Top of Records to use

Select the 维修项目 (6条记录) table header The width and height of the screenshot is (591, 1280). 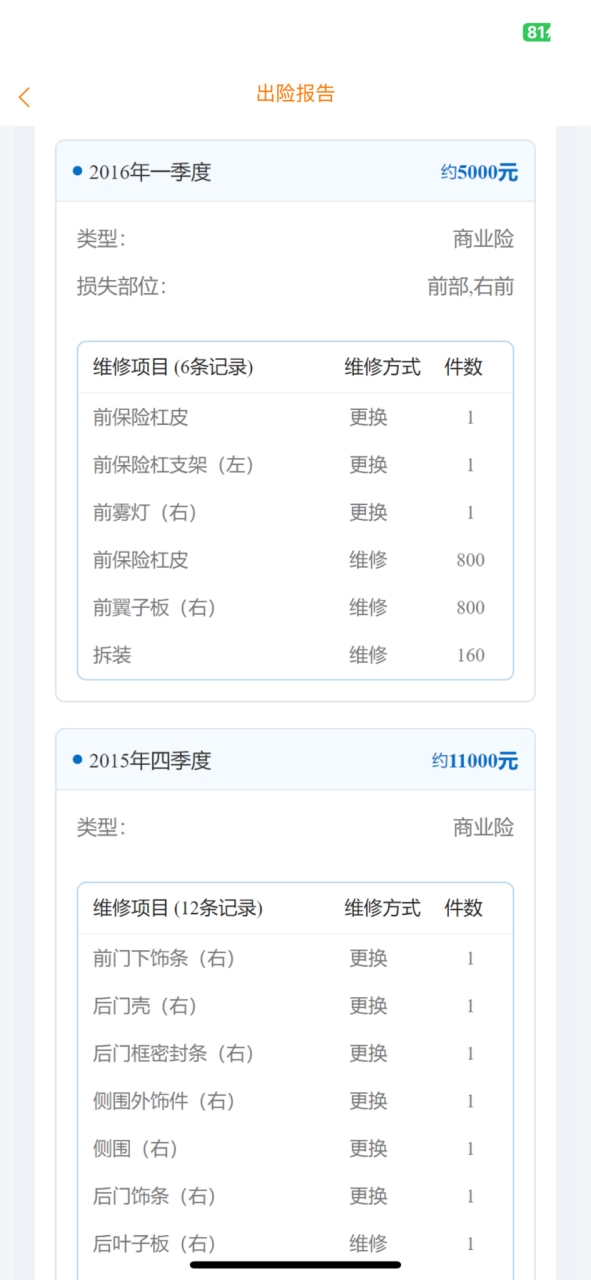[x=295, y=367]

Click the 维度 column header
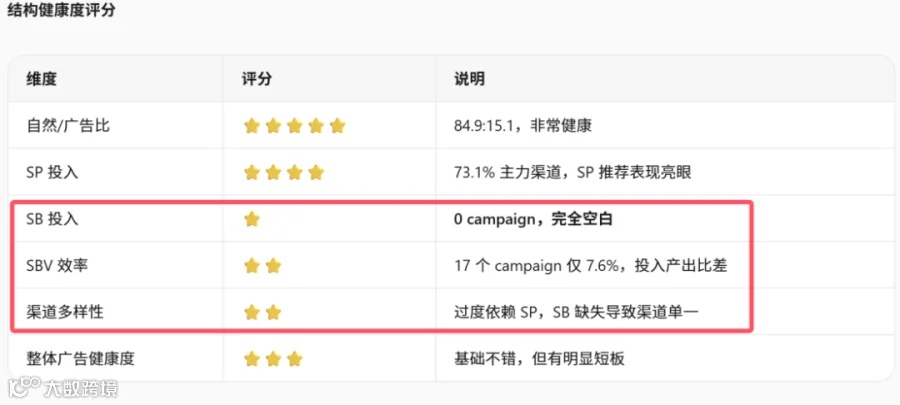(x=41, y=79)
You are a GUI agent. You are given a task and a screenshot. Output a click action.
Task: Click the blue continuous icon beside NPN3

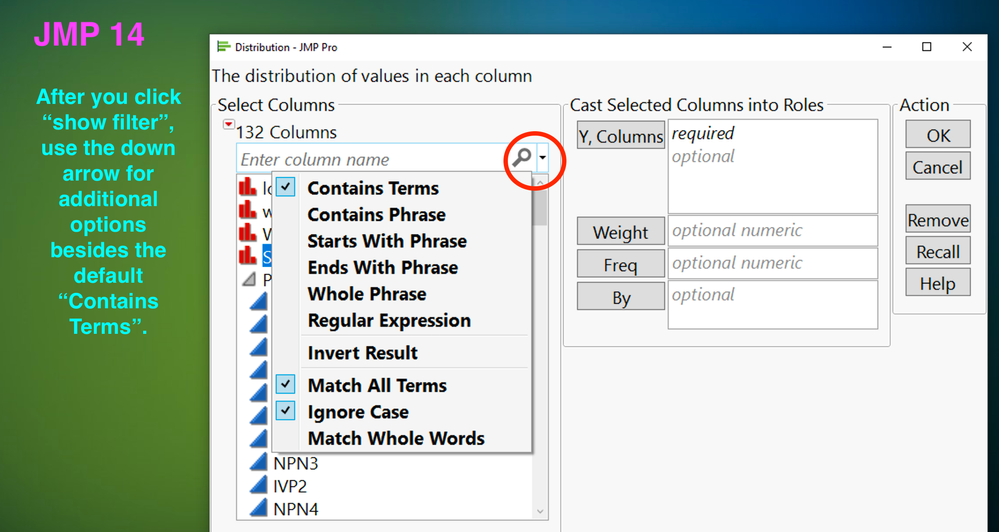(x=258, y=463)
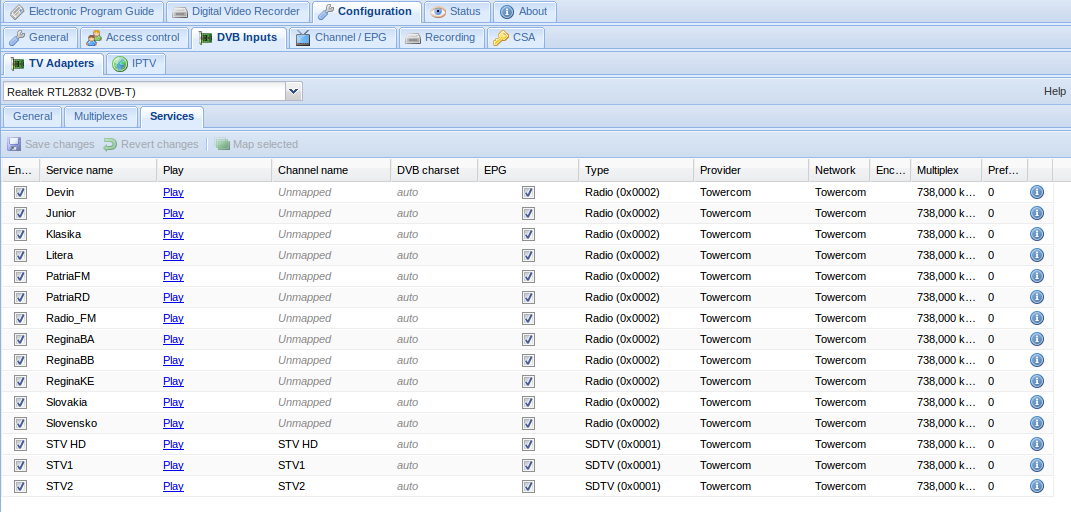The width and height of the screenshot is (1071, 512).
Task: Open the Realtek RTL2832 adapter dropdown
Action: tap(293, 91)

Bottom of Records to use

▸ Activity:
With the pictures left out, transcribe exactly the lines from the line holding "Click the 维度 column header" through the closing line of the entries.

▸ Exercise solution:
Click the 维度 column header
(x=41, y=79)
You are a GUI agent. You are given a task and a screenshot. Output a click action.
Task: Click the blue continuous icon beside NPN3

(x=258, y=463)
The width and height of the screenshot is (1071, 512).
Task: Open the Realtek RTL2832 adapter dropdown
Action: tap(293, 91)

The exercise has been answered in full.